Most managers fight a daily battle with the biggest productivity killer: Interruptions.
Interruptions derail us constantly.
In fact, managers face an average of four interruptions from their staff every hour of every work day, a researcher at the University of California-Irvine found. That’s not even counting the number of interruptions from text, social media, calls, and mindless personal distractions!
“A lot of people feel that they want to go above and beyond what they ordinarily do to be able to signal to colleagues that they’re working hard,” says the researcher, Gloria Mark, author of Attention Span.
But that’s not the way to get things done — and get employees to stop interrupting them.
Why All the Interruptions?
Why do employees come to their managers so much, asking questions about how to do a task, solve an issue or get the OK on something they should be empowered to do?
Problem is, many employees don’t want to or aren’t equipped to solve their own problems.

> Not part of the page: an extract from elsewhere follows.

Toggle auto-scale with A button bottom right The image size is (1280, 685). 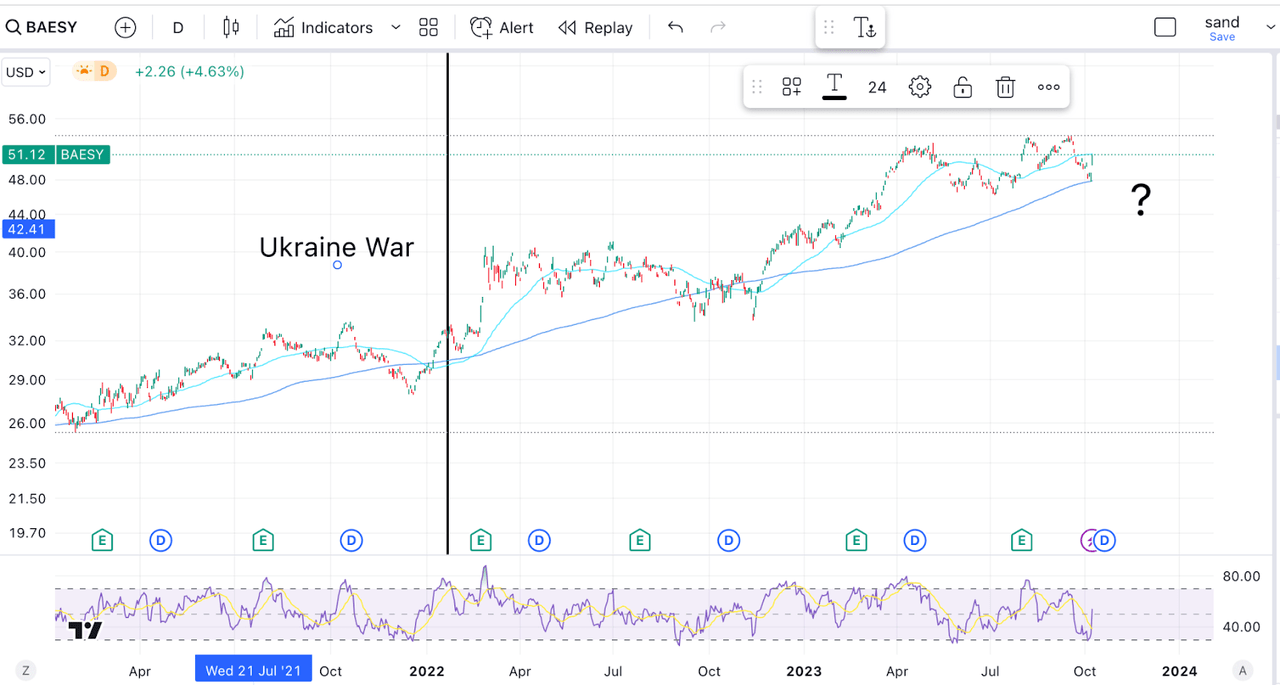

From software questions to flare-ups with co-workers, many employees make their boss the first and last stop on the road to solutions.

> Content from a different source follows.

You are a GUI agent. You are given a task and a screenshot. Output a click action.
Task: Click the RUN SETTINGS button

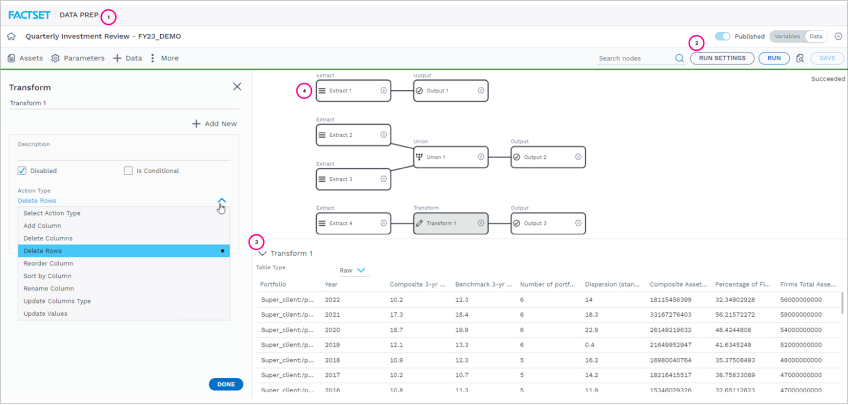[722, 58]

But the good news is managers can do something to stop the interruptions and get employees to solve their own problems. That way, everyone can do their jobs better.

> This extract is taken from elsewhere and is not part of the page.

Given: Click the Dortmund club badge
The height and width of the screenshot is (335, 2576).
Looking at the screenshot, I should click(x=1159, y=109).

Here are four strategies that will help:
1. Don’t Be So Smart
Leaders often work on autopilot, listening to what comes at them and handling it. So when an employee comes in and asks a question, managers answer it and get back to work. (But not all that quickly. Mark found in one study that when people are interrupted they almost always get back to the task the same day, but it takes about 20 minutes and they pick up two other tasks in the meantime.)
So when you take the interruption and answer the question or fix the problem, employees start working on autopilot: Ask a question, get an answer, do what’s said. They don’t gain the experience and knowledge that will help them solve their problems today, tomorrow or next year.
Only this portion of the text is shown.